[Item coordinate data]
□ □ □
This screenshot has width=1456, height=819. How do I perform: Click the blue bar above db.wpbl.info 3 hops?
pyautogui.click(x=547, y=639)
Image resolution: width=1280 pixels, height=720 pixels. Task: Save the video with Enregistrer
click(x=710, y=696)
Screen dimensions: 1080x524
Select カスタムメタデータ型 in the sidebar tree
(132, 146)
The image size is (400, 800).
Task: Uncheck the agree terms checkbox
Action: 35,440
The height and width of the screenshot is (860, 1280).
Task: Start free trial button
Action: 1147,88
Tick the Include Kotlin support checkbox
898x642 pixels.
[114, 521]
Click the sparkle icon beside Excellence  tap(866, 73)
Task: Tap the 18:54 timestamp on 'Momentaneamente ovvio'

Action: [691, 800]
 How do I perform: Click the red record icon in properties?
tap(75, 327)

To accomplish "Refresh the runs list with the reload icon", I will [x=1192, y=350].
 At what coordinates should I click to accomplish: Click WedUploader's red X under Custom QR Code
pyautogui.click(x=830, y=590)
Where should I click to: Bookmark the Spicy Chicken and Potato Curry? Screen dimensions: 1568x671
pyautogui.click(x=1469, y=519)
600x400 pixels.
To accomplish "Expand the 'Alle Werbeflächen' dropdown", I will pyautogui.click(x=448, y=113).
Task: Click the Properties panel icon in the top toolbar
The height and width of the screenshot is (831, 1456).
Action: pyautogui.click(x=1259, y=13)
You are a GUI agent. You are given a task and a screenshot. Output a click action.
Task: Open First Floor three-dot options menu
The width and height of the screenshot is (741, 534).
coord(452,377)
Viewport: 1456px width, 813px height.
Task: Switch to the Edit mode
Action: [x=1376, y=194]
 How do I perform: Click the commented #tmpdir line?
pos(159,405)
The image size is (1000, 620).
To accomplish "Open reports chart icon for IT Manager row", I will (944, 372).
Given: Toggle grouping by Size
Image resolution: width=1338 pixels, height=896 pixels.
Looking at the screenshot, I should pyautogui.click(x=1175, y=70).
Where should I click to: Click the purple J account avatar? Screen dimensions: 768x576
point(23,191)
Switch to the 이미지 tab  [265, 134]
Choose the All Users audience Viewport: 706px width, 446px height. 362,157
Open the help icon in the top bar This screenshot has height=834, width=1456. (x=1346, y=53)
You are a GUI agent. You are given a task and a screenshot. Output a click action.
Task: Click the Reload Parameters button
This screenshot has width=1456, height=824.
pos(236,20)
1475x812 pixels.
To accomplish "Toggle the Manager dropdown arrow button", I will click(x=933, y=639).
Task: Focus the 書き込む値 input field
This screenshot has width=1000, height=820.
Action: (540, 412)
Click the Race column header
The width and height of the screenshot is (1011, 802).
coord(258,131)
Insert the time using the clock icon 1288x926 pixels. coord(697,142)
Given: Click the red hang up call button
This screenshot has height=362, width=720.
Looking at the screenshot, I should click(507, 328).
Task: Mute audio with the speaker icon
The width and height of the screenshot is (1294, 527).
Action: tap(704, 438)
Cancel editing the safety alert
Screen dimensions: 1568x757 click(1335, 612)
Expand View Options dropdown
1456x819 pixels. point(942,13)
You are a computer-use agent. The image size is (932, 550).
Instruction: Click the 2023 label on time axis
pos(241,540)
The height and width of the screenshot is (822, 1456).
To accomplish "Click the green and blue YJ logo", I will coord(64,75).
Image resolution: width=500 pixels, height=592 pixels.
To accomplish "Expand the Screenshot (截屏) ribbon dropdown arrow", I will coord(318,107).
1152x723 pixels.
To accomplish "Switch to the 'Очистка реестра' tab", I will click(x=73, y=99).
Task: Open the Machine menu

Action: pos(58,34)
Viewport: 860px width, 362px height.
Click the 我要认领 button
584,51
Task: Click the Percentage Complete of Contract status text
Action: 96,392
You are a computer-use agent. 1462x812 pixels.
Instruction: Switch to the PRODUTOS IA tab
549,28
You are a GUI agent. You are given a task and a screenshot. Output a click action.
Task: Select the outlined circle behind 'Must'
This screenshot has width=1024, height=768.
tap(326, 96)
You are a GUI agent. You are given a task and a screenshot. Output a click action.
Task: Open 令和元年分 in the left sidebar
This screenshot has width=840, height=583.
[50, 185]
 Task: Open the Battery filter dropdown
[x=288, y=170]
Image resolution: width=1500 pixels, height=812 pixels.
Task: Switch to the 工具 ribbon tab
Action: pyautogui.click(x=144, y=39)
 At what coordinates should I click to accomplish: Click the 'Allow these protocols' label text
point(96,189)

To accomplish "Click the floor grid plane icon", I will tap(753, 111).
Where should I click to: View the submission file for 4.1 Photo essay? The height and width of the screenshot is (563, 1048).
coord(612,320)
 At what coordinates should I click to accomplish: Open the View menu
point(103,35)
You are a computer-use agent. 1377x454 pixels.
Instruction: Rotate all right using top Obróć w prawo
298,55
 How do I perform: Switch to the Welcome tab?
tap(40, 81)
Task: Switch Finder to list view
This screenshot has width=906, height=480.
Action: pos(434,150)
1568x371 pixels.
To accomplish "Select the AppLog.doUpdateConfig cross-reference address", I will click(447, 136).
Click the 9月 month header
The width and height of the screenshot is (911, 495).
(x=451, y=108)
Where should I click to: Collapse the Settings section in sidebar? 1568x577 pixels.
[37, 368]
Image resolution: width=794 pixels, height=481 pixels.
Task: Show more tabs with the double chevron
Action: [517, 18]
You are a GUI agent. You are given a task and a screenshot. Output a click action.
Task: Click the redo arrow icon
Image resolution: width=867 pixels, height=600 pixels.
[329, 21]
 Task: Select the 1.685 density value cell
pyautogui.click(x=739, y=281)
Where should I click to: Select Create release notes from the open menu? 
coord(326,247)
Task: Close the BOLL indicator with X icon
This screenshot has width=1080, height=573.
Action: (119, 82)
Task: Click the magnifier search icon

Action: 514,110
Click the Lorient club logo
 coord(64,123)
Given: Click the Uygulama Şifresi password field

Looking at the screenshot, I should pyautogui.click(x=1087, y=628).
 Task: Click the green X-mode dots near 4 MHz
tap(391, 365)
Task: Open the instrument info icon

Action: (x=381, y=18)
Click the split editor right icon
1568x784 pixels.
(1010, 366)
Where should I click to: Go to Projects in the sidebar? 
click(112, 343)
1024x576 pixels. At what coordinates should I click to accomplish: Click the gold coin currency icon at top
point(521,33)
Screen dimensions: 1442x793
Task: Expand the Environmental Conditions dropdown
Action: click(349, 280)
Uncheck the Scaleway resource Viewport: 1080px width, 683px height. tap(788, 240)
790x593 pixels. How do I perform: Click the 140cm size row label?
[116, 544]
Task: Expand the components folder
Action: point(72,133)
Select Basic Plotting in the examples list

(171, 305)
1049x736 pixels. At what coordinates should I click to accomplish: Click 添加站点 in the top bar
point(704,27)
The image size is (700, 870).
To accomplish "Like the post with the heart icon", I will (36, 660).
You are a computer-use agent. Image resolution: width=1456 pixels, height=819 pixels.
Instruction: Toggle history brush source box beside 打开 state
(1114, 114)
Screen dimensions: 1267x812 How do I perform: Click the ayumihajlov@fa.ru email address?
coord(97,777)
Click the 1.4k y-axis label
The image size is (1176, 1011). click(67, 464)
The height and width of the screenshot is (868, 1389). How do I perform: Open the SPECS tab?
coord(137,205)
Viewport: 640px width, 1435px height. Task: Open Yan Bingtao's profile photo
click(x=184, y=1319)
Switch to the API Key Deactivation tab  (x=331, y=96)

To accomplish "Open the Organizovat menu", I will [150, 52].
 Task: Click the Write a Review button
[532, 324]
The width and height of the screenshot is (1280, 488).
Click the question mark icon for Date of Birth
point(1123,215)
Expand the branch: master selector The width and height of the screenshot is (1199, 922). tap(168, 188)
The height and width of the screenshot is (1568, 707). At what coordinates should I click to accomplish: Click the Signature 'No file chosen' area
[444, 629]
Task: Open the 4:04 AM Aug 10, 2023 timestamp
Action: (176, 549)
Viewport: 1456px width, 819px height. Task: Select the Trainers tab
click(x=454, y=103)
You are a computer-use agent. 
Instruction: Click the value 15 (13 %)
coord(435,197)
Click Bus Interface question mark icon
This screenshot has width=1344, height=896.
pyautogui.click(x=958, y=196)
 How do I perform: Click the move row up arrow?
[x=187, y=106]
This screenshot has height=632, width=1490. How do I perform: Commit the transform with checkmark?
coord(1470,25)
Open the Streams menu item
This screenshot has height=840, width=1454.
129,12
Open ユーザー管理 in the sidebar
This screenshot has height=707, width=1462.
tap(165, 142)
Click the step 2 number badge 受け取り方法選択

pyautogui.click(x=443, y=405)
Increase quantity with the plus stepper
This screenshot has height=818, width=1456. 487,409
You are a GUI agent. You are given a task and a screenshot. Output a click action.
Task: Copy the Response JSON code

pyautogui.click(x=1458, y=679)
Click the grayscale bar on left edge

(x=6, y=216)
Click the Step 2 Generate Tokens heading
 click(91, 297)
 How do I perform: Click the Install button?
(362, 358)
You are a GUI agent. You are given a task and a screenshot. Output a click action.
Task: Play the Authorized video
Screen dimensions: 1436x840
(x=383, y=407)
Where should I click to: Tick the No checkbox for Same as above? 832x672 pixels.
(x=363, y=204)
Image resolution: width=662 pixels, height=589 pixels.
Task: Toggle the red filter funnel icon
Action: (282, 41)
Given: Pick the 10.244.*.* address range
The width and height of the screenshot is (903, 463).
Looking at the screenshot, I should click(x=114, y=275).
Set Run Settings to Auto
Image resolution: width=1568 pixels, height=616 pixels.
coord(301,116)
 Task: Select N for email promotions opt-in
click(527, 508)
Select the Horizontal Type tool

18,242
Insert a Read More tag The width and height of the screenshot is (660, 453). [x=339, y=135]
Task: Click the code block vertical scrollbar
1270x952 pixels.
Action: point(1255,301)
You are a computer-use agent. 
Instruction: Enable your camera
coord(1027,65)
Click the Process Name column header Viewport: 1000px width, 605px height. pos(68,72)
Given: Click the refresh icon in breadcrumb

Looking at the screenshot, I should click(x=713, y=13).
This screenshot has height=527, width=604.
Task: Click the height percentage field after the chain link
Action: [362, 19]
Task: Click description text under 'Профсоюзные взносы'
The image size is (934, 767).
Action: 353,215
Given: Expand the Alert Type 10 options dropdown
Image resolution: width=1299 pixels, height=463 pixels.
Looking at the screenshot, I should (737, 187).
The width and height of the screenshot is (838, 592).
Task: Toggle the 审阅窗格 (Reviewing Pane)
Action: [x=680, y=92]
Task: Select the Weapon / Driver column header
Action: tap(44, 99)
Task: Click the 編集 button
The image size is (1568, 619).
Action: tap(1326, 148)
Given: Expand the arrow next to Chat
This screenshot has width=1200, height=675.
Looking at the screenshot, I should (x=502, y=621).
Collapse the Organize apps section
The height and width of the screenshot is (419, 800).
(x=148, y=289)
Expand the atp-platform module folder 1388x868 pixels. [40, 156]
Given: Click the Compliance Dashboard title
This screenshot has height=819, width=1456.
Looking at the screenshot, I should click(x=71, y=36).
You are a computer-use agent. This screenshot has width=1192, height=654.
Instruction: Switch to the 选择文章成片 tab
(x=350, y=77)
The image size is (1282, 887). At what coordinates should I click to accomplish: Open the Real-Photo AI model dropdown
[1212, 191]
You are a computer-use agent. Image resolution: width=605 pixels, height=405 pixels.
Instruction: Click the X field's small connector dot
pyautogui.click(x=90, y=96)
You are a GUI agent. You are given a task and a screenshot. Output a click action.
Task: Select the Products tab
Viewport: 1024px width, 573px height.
□ □ □
Turn the part of the items that begins with the line containing "Click the 1.4k y-axis label" and ends with the line containing "tap(165, 142)" into a numbered list, leaving out blank lines. Include both of those lines and nothing outside that stretch.

▸ **Solution to this problem**
1. Click the 1.4k y-axis label
2. The image size is (1176, 1011). click(67, 464)
3. The height and width of the screenshot is (868, 1389). How do I perform: Open the SPECS tab?
4. coord(137,205)
5. Viewport: 640px width, 1435px height. Task: Open Yan Bingtao's profile photo
6. click(x=184, y=1319)
7. Switch to the API Key Deactivation tab  (x=331, y=96)
8. To accomplish "Open the Organizovat menu", I will [150, 52].
9.  Task: Click the Write a Review button
10. [532, 324]
11. The width and height of the screenshot is (1280, 488).
12. Click the question mark icon for Date of Birth
13. point(1123,215)
14. Expand the branch: master selector The width and height of the screenshot is (1199, 922). tap(168, 188)
15. The height and width of the screenshot is (1568, 707). At what coordinates should I click to accomplish: Click the Signature 'No file chosen' area
16. [444, 629]
17. Task: Open the 4:04 AM Aug 10, 2023 timestamp
18. Action: (176, 549)
19. Viewport: 1456px width, 819px height. Task: Select the Trainers tab
20. click(x=454, y=103)
21. You are a computer-use agent. 
22. Instruction: Click the value 15 (13 %)
23. coord(435,197)
24. Click Bus Interface question mark icon
25. This screenshot has width=1344, height=896.
26. pyautogui.click(x=958, y=196)
27.  How do I perform: Click the move row up arrow?
28. [x=187, y=106]
29. This screenshot has height=632, width=1490. How do I perform: Commit the transform with checkmark?
30. coord(1470,25)
31. Open the Streams menu item
32. This screenshot has height=840, width=1454.
33. 129,12
34. Open ユーザー管理 in the sidebar
35. This screenshot has height=707, width=1462.
36. tap(165, 142)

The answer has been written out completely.